This repo contains my Independent Study (CIS099) research project, which I completed under the supervision of Professor Mitch Marcus. The goal of the project was to estimate the meanings of morphemes detected by the Penn unsupervised morphology system. The final product is quite effective given the limitations of the input data.
align.py creates a csv representing an estimated alignment of segments (morphemes) and features (meanings).
usage: align.py [-h] [--normalize_by_column]
[--frequency_threshold FREQUENCY_THRESHOLD]
feature_file segment_file output_file
positional arguments:
feature_file The unimorph feature csv
segment_file The segmenter text file
output_file The csv file to write
optional arguments:
--normalize_by_column
Normalize by columns. The default behavior is to
normalize by row.
--frequency_threshold FREQUENCY_THRESHOLD
Remove all segments with frequency below threshold.
The default behavior is to remove root segments.
The output csv is a matrix with each row corresponding to a segment and each feature column corresponding to the likelihood that segment corresponds to that feature. For examples, open the files in the demo/ folder of the repo.
Under the default mode, roots are removed from the segment list before the data is analyzed. A segment is considered a root if it occurs the fewest number of times within a word. In other words, if the word A-B-C maps to segments A, B, and C, and A occurs the fewest number of times over the entire dataset, then A will be removed.
Alternatively, a minimum frequency threshold can be specified so that all segments which occur less than the frequency are removed from the segment list before the data is analyzed.
For a segment s and a feature f, output[s][f] is first set to the number of times s occurs with f. Following, output[s][f] is divided by the total number of words that s occurs in, so output[s][f] is the fraction of words with s which corresponds to f.
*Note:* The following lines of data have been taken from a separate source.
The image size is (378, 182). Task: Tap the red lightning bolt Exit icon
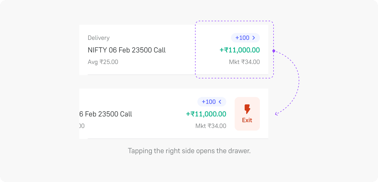[x=247, y=109]
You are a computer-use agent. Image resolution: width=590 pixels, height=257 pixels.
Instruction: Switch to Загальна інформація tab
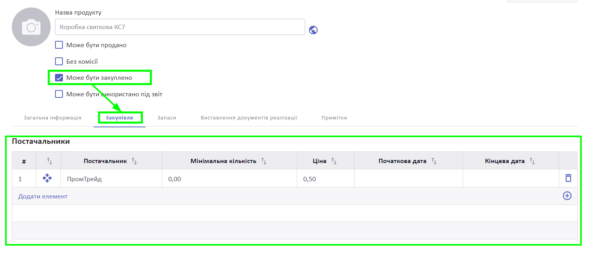(x=52, y=118)
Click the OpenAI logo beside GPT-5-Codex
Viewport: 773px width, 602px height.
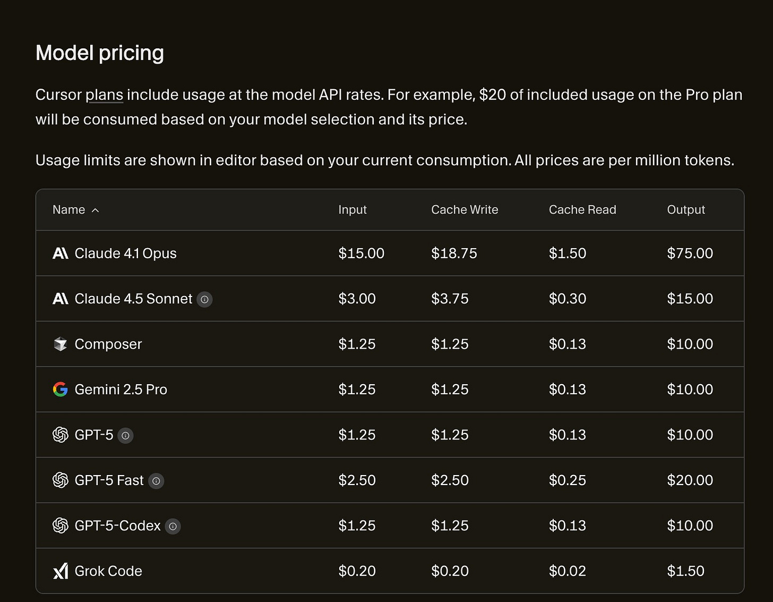(x=61, y=525)
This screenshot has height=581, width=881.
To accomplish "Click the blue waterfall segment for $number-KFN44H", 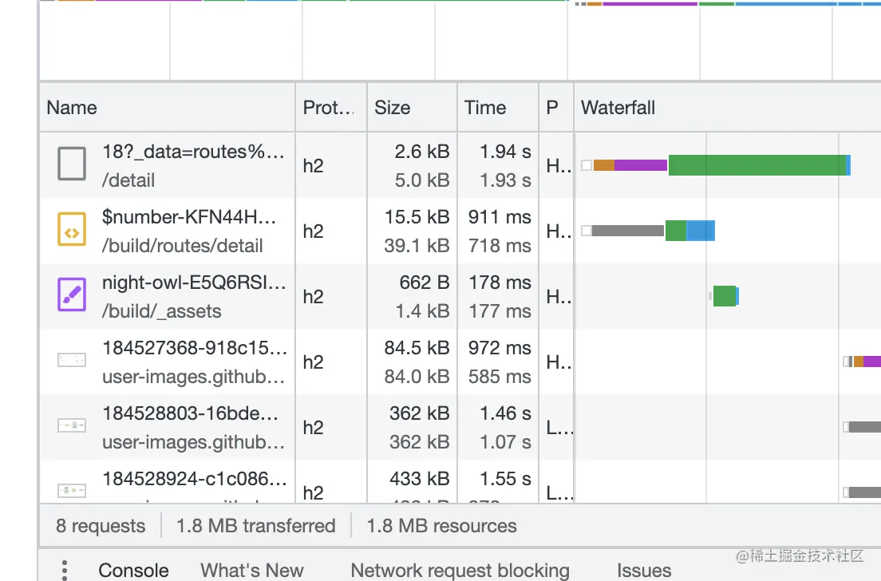I will (x=701, y=231).
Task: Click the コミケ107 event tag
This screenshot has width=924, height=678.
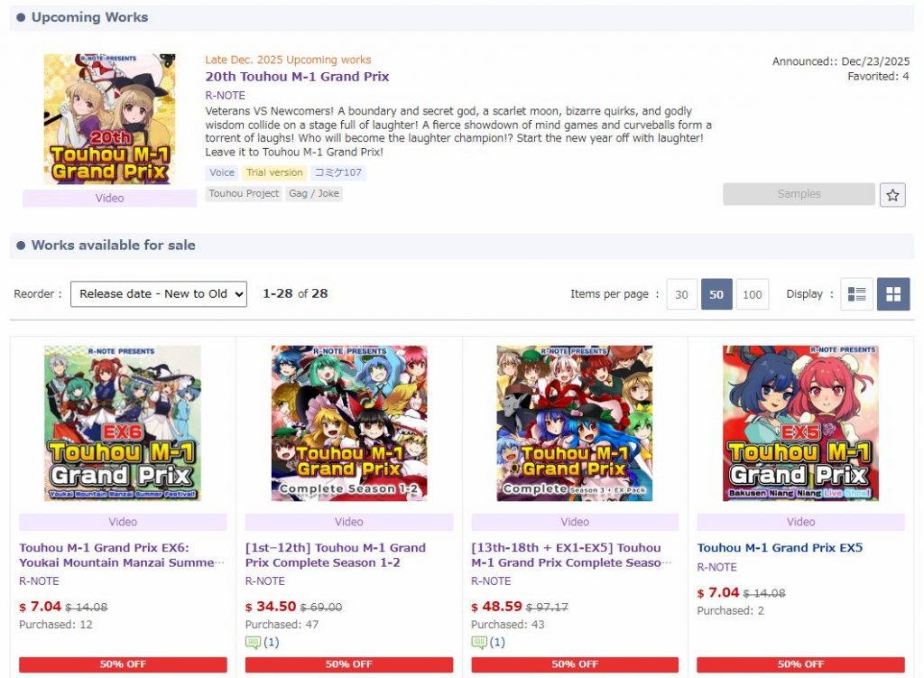Action: coord(338,172)
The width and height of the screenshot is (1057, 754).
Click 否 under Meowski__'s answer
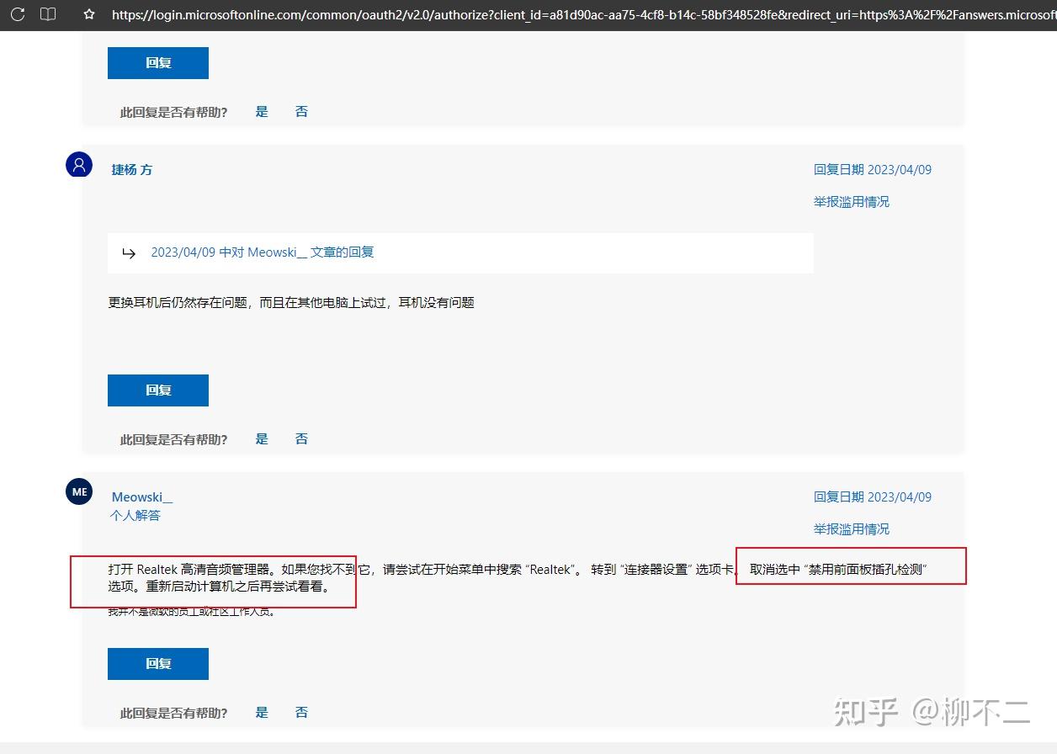[301, 712]
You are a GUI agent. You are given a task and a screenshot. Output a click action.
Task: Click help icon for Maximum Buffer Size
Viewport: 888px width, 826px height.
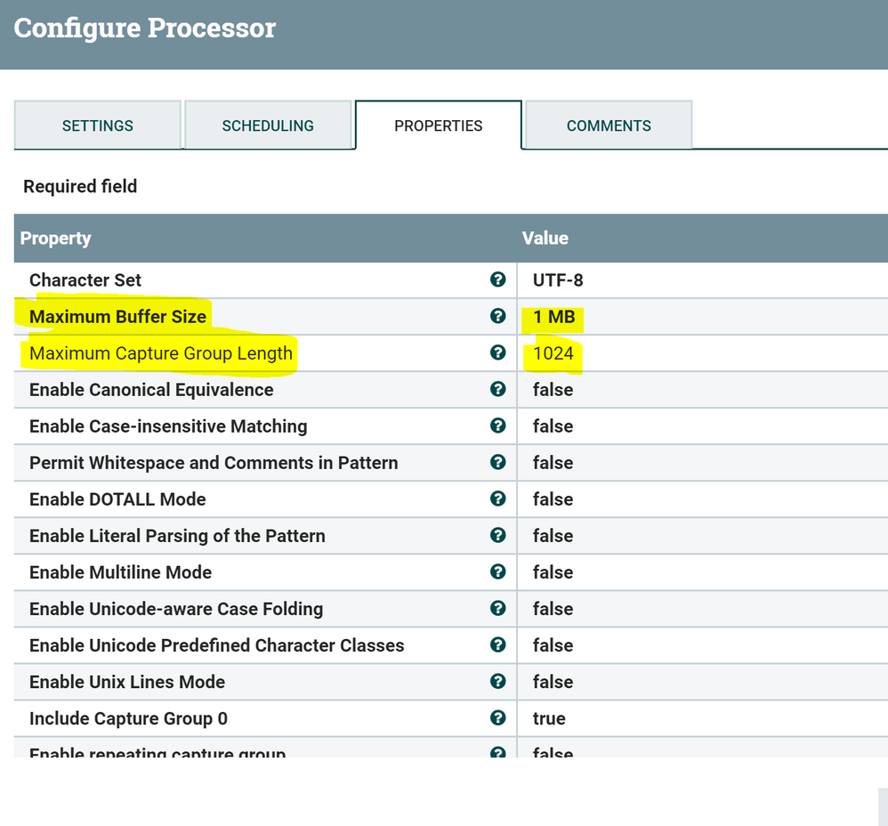click(497, 316)
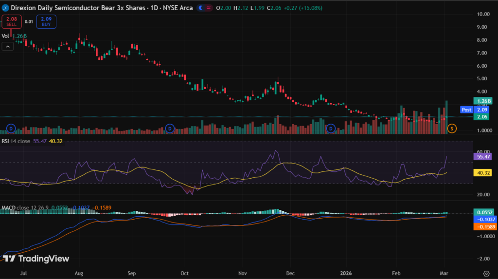Screen dimensions: 498x279
Task: Click the dividend 'D' marker near late December
Action: 331,129
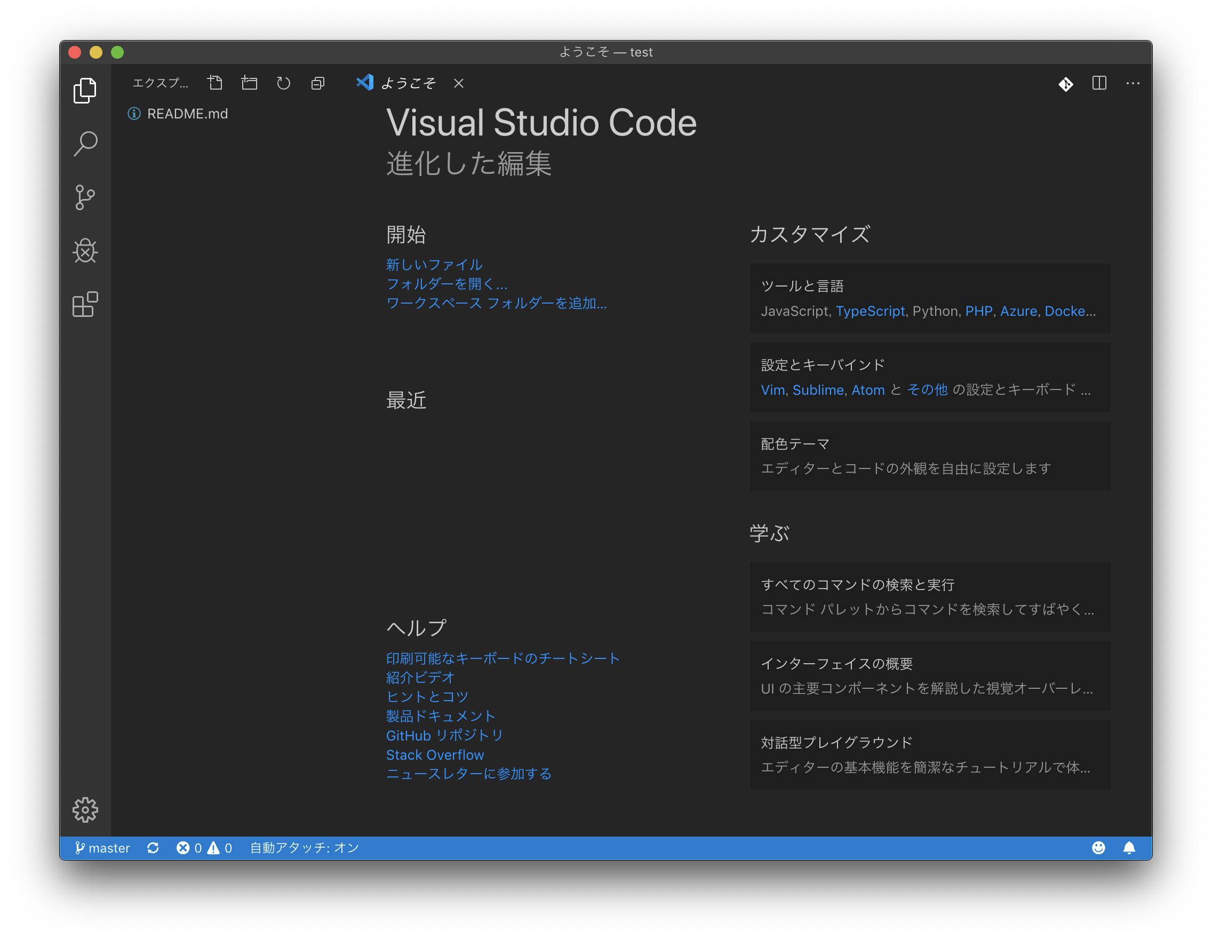Open the Search view in the activity bar
Viewport: 1212px width, 939px height.
pos(84,144)
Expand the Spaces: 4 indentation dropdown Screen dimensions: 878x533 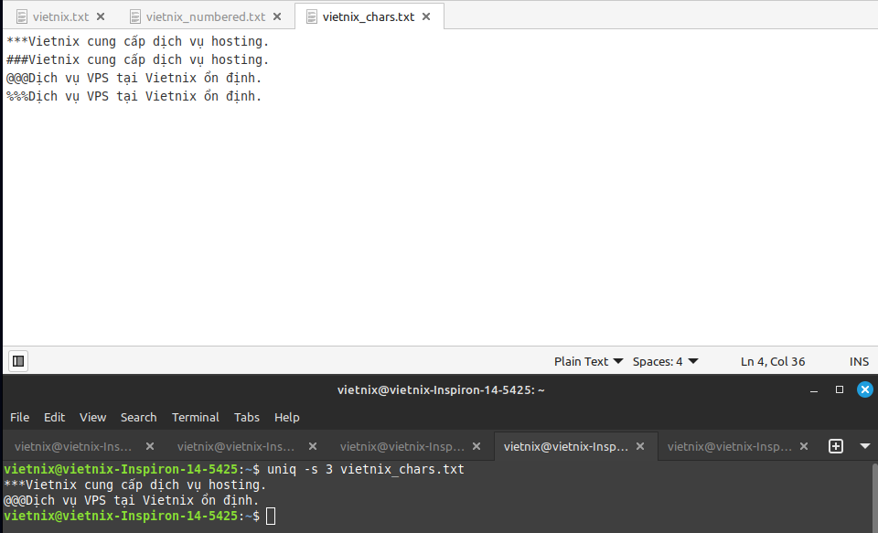click(x=665, y=361)
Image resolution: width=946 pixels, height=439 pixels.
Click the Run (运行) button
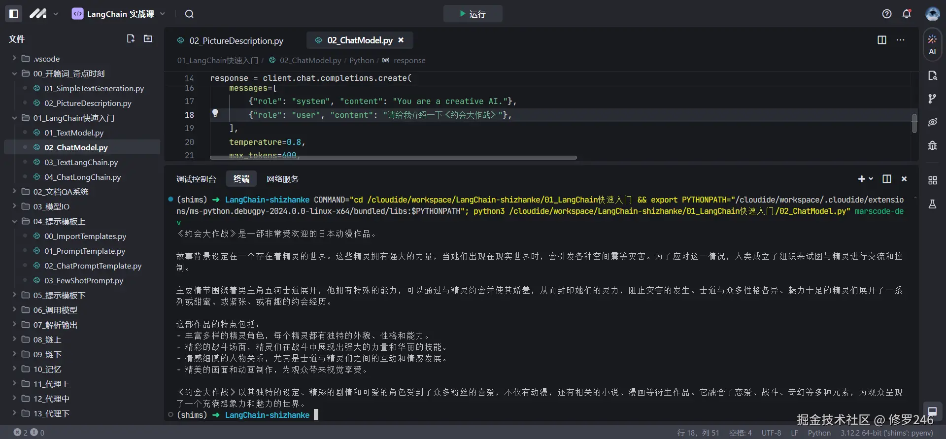[x=473, y=14]
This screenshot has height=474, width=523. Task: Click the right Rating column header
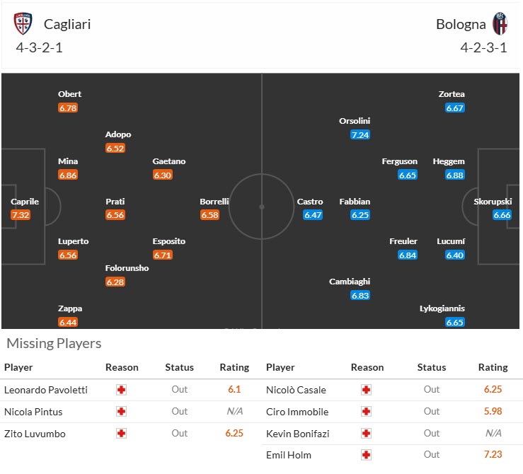tap(493, 367)
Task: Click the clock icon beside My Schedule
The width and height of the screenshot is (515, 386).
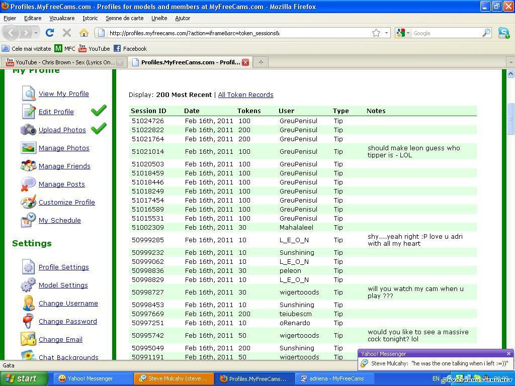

Alternatively, if the --normalize_by_column flag is given, columns are divided by their sums so that they sum to 1.
There are two queries which can be answered using this utility.
- For a segment, what does it mean? (What features does the segment correspond to?)
- For a feature, what segments are most likely to correspond to it?
Take a look at the demo csv, the result of running align.py with default options and then filtering the output down to segments which occur at least 100 times (since the data is much noiser for low-occurence segments).
Query (1) is easily answered using any segment row. For example, take a look at the row for “s”. The top features for “s” are “Number: PL” (0.89) and “Part of Speech: N” (.89).
Query (2) is also easily answered using any feature column. For example, the top segments for the “Number: PL” column are “ers” (1), “rs” (.99), “es” (.96), and “s” (.89).
Ideally, the alignment utility would detect and merge allomorphs (e.g. “s” and “es” would be collapsed into one morpheme). I experiment with this idea and had some positive results.
If two morphemes are allomorphs, then they should never occur in the same location in a word. For example, since “s” and “es” are allomorphs, it’s highly unlikely that there would be a word “pianoes” given that there is a word “pianos.” This can be framed as a pointwise mutual information (PMI) problem. PMI is the amount of information obtained about one event through another event. It is log(p(x, y)/(p(x)p(y)). In this case, p(x) is the probability that x occurs in a word, p(y) is the probability that y occurs in a word, and p(x, y) is the probability that x and y are in the same position in a word (in other words, if , e.g. pianoes - {es} = pianos - {s}).